第35話 乱獲者がかたるモラル

 アンドレーが、ひとりで街の外にでた。


 そして、かつて、アクスバードの乱獲現場を目撃した例の森へ入った。


 早朝の森は静かだった。


 だが、その清らかな静寂を破るような魔獣の悲鳴が聞こえた。


 ギャーーーー!


 アクスバードの悲鳴だ。


 今日も森では、狩人とウィザードの2人連れがいて、せっせとアクスバードの捕獲を行っている。


 2人の腰にはハローエネミーの鈴がぶら下がって、リンリンと音を出していた。


 鶏のような形の魔獣がいる。


 それに向かってウィザードがスキルを発動させる。


「タイムストップ!」


 ウィザードがかざした手から、黄色く光る何かがバッと飛び出して広がった。


 投網みたいな形のものだった。


 それがアクスバードに絡みついた、かと思うとその魔獣はピタリと動かなくなった。

 

 タイムストップは、時空の網で相手を絡めとって身動きを封じる時空魔法の一種だ。


 相方の狩人が、止まった魔獣に狙いを定め弓を引いた。


「ショックショット!」


 物理スキルの光学現象が発生し、矢と矢を引く狩人の手が、薄暗い森の中で美しく光った。


 ヒュン!


 弓が放たれた。


 弓の切っ先が、アクスバードの丸いお腹に突き刺さろうとした。


 が、「ポイントフロスト!」と声が聞こえて、矢が粉々に砕けた。


「なんだッ!?」


 狩人が言った。


(今のは氷属性の魔法スキル! どんな物体も瞬間に凍らせて砕く難しい魔法!) 


「誰だ!」


 ウィザードが怒鳴った。


 すると、森の影からアンドレーが姿を現した。


 ポイントフロストで狩人の矢を砕いたのは彼だ。


 アンドレーは魔獣に手をかざして、


「ムーブ」と唱えた。タイムストップを解除する時空魔法だ。


 金縛りの術を解かれたアクスバードは、ギャアギャアと泣きながら、森の中を低空飛行しながら逃げていった。

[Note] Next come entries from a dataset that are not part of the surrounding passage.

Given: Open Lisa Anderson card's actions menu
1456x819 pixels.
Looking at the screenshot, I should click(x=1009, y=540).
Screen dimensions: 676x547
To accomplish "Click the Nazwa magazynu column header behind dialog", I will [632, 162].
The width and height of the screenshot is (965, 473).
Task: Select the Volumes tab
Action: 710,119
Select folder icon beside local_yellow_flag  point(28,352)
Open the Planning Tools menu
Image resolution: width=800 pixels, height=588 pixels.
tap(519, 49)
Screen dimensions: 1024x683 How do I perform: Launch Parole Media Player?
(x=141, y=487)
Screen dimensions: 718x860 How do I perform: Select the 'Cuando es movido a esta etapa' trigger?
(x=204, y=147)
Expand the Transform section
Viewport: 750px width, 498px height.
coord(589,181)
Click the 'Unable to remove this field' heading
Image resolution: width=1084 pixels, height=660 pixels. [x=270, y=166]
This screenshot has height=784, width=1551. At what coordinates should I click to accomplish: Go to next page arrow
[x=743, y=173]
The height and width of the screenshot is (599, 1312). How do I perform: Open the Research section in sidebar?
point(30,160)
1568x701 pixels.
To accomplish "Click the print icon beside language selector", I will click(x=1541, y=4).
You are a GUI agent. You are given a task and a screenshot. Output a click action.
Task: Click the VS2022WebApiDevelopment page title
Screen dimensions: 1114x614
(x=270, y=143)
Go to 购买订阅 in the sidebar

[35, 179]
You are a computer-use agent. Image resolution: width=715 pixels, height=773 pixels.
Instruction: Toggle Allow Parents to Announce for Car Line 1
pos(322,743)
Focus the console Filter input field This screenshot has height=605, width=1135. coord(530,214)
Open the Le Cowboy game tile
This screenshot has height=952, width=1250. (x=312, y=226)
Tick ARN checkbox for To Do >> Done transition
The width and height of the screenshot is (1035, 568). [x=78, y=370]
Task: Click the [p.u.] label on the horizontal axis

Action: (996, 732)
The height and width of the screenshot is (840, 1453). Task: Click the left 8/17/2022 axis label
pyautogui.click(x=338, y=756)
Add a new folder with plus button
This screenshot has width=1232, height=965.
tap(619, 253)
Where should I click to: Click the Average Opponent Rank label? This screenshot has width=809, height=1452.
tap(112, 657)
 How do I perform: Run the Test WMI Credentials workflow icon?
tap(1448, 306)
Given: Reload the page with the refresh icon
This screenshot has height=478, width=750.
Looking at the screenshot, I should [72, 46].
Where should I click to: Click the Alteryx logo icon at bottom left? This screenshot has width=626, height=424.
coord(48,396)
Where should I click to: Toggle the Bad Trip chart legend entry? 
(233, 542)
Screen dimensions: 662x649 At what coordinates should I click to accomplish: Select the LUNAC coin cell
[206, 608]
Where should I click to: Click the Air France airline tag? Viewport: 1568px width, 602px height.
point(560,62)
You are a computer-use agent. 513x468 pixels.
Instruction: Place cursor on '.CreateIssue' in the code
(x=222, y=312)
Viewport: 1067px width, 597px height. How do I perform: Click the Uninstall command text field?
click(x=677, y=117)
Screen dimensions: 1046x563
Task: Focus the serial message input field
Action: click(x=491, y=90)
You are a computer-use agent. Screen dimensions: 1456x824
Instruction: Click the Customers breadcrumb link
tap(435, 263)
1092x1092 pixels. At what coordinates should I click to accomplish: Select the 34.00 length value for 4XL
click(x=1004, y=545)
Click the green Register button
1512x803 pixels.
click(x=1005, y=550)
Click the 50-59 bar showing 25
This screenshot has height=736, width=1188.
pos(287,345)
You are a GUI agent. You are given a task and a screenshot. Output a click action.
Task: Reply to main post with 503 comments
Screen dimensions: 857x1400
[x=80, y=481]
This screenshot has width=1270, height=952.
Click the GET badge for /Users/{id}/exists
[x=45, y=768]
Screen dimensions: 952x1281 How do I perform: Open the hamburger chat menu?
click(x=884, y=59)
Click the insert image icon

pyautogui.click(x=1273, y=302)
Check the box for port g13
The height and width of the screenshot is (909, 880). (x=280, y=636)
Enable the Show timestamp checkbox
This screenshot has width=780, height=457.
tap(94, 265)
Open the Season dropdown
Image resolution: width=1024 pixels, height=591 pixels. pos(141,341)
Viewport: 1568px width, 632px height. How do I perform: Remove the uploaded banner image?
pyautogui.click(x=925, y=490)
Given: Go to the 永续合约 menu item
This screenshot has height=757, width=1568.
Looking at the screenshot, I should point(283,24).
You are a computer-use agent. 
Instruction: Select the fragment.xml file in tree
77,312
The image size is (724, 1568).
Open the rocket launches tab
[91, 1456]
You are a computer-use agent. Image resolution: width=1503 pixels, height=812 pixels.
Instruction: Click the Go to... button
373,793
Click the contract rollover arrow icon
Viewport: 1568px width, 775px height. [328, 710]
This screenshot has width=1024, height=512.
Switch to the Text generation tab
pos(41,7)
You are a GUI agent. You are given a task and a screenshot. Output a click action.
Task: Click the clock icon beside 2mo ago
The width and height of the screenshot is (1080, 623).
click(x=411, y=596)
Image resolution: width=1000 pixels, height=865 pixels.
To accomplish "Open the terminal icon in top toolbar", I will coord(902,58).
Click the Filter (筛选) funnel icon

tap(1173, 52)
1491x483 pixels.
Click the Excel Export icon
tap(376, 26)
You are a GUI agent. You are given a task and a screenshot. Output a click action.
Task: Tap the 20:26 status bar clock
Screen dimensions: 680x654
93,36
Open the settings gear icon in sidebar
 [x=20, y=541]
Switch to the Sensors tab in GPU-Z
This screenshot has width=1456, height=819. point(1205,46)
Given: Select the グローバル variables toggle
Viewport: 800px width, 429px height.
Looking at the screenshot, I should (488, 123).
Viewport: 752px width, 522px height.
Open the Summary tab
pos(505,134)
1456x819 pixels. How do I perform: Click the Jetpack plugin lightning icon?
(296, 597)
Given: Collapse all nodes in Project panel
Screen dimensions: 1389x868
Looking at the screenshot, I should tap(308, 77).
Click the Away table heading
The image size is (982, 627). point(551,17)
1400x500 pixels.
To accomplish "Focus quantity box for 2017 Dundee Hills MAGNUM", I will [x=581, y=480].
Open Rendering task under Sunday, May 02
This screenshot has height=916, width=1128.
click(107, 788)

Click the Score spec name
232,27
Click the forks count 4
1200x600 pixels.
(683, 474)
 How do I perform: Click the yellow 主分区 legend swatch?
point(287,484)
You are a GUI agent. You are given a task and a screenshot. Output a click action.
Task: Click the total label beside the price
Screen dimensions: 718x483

 狩りの邪魔をされた2人は、恨めしそうな目でアンドレーを睨んだ。


「誰だよ、オメェ?」


 冒険者の恰好をしているが、ごろつきのような口調だ。


「おぬしらにアクスバードの乱獲をやめていただきたい」


「あん? お前が誰かって聞いてんだよ」 


「このさい我の名はどうでもよい。


 乱獲をやめていただきたい。


 言いたいことはそれだけじゃ」


 狩人が弓を構えた。


「名を名乗りもしねぇような不審者のいうことなんか聞くかよ」


 アンドレーは、矢を向けられても、怯えたりしなかった。


「我は涅槃を得た聖者なり。


 暴力は好まぬ」


 狩人は血の気の多そうな奴だった。


 戦いが好きそうな人相だった。


「俺は暴力は大好きだ」


 彼はそういうと、矢をグッと引き込み叫んだ。


「ショックショット」


 相手を麻痺させて、ボコボコにしてやろうとでも考えているのかもしれない。


 ビュン!


 矢が飛んだ。


 その刹那、


魔法之杖ウィザード・ロッド!」


 アンドレーも叫んだ。


 剣術士のスキル・魔法之杖ウィザード・ロッド


 剣を魔法の杖にして、どんな弾でも打ち返す妙技。


 アンドレーの剣が弧を描いて閃いた。


 カンッ!


 矢の先と剣がぶつかりあう音がしたかと思うと、


「アッ!」

 

 そばにいたウィザードが声を出してバタリと倒れた。


 地面に寝転がって、ビリビリと震えている。


 狩人のショックショットを、アンドレーが魔法之杖ウィザード・ロッドで打ち返し、ウィザードに命中させたのだ。


 狩人が叫ぶ。


「お前、クラスはなんだ?


 さっき時空魔法をつかったよな?


 今のは剣術士のスキルだよな?


 なんでひとりで複数のクラスのスキルを使ってんだ?


 そんなのモラル違反だろ!


 お前にはモラルというものがないのか!」


「毒をもって毒を制する。


 モラルなき者はモラルなき剣を受ける。


 世の習いじゃ」 


 アンドレーはそう言って、怖い顔をしながら狩人に近づいていった。